Can’t stand the way I talk? Or what I have to say?
I am a keynote speaker at Telling Stories: Representing Difference/Different Representations at the University of Saskatchewan in Saskatoon. Which is in and of itself kind of a nerve wracking venture. I mean, come on, you mess up on something like that…in WINTER, it’s not like you can walk home.
The hotel I am staying at is in the middle of a field of ice.
You get the picture.
After my talk, which I think went well, I am at a table signing books, with a fellow writer, when an older man comes up to the table no book to sign.
He says, “Can I tell you something about how you could improve your speaking?”
Anyone who’s ever had someone say something like this knows that this is an entirely rhetorical question.
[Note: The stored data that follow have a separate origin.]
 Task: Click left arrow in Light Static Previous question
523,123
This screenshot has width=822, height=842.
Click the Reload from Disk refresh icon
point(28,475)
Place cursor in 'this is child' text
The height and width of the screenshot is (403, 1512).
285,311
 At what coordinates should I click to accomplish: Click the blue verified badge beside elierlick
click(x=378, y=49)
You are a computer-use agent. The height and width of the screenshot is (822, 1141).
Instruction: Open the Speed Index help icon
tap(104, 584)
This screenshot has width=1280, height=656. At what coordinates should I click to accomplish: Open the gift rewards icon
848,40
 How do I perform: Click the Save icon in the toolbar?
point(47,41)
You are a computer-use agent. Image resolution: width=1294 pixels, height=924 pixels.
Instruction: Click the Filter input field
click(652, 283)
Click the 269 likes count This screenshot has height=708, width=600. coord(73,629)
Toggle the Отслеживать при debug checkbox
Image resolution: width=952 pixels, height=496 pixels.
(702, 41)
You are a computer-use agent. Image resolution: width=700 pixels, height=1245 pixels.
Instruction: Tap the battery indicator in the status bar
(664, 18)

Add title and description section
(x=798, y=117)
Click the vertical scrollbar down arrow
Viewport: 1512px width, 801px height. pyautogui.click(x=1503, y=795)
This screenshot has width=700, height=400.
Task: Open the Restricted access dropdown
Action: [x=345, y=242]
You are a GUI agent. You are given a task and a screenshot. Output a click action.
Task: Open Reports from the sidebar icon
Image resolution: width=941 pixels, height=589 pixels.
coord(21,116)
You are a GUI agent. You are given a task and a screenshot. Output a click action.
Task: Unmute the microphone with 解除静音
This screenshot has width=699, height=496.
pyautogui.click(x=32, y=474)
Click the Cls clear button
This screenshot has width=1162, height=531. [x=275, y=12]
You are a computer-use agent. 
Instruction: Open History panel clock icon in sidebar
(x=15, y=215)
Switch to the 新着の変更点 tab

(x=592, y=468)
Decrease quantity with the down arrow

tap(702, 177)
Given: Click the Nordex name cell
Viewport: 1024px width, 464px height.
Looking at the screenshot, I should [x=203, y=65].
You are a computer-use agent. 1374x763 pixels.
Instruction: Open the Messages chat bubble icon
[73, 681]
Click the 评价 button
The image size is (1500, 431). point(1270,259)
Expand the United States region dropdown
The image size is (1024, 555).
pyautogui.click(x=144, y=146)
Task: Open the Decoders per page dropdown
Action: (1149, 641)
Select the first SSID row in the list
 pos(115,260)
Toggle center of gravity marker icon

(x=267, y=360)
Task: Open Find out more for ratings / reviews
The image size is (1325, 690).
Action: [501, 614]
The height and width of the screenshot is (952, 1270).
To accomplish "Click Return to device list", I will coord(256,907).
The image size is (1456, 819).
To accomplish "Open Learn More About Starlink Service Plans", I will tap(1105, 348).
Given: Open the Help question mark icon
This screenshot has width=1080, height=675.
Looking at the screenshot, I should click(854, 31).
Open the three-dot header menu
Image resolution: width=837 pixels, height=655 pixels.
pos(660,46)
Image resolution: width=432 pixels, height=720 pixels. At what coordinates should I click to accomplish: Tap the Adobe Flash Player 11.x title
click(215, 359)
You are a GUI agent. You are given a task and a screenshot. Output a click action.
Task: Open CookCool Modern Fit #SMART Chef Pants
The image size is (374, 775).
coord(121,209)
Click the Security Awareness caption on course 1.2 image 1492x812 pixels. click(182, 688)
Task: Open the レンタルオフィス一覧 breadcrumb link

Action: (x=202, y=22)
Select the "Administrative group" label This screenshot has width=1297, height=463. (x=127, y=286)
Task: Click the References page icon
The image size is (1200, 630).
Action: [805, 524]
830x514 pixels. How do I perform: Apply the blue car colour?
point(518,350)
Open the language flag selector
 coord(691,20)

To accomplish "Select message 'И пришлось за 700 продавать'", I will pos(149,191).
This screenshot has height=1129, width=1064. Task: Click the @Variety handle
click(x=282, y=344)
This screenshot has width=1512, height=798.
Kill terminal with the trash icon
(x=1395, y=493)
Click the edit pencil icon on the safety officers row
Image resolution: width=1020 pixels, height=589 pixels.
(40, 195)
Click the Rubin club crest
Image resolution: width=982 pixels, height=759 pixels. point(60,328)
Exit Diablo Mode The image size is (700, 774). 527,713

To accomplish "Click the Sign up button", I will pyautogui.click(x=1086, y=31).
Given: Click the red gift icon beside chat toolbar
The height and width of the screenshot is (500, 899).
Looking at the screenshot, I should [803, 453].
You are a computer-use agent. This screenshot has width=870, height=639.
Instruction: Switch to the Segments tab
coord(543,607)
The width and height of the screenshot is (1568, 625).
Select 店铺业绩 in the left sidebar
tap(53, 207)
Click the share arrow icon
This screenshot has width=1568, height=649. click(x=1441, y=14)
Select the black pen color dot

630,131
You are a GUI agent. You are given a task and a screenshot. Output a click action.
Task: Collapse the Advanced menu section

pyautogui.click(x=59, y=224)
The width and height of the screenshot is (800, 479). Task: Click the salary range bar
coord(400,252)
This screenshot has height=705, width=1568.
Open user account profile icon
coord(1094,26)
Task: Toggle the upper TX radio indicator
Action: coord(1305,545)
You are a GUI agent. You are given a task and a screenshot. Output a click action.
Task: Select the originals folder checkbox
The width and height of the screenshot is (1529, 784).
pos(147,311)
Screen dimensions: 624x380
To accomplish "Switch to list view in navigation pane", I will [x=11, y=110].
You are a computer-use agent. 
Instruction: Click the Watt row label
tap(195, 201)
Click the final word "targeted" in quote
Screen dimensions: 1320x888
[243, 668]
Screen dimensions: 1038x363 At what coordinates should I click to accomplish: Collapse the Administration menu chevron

And, if we’re on the conversation of style, let’s say, not great form. Right? You want to give me advice? The least you could be is DIRECT.
Say something like, “I’m going to tell you what you’re doing wrong.”
I tell him I don’t want his advice. Of course, he gives it to me anyway.
You spoke too fast.
Too many likes and ums.
“I could barely listen,” he says, with a shake of his head.
Then he walks away.
I am livid.
My friend and fellow writer, Ivan E. Coyote, who is a fabulous speaker, turns to me and says, “You’re steamed about this? After all these people blowing purple smoke up your ass, this is what’s upsetting you?”
Ivan’s point, I’m sure, is that it’s not worth paying attention to one nay-sayer, giving him the power to turn my mood to a black cloud, when Saskatoon is otherwise pretty amazing. If very cold.
Let it go.
I don’t. I steam.
Not because I want to give power to someone who believes it’s their job, their right, to tell me how to talk. But because it is frustrating as shit to have to hear this kind of advice, unsolicited, over and over again. Because this advice is taking place within a larger context, where women, even and especially in places of authority, are still subjected to this kind of personal policing. By men. And by women.
As Debbie [Deborah] Cameron discusses in her article “The New Pygmalion,” the standards of “verbal hygiene” are historically held over the heads of women. This hygiene is most often held up as a kind of “advice,” an offering that is supposed to better the speaker by making them easier to understand, easier to be seen as authoritative, or serious, or smart.
Easier to LISTEN to.
The notion being that there is only one way to sound like you are any of these things.
In her article on vocal fry in The Guardian, Naomi Wolf, author of The Beauty Myth, offers women advice on how to avoid a patriarchal trap that is penning women into a new way of sounding like something less than the authoritative women they are.
“Patriarchy is inventive. The minute a generation of women has figured out how to not be enslaved by Ideology A, some new cultural pressure arises in the form of Internalisation B, making sure they don’t get too far too fast. The latest example: the most empowered generation of women ever — today’s twentysomethings in North America and Britain — is being hobbled in some important ways by something as basic as a new fashion in how they use their voices.”
Wolf’s believes that women should throw off the “hobble” of vocal fry and embrace their authentic voices. Wolf even gives us an example of a woman who took “vocal training” to learn how to strengthen her voice, after which “her career soared.”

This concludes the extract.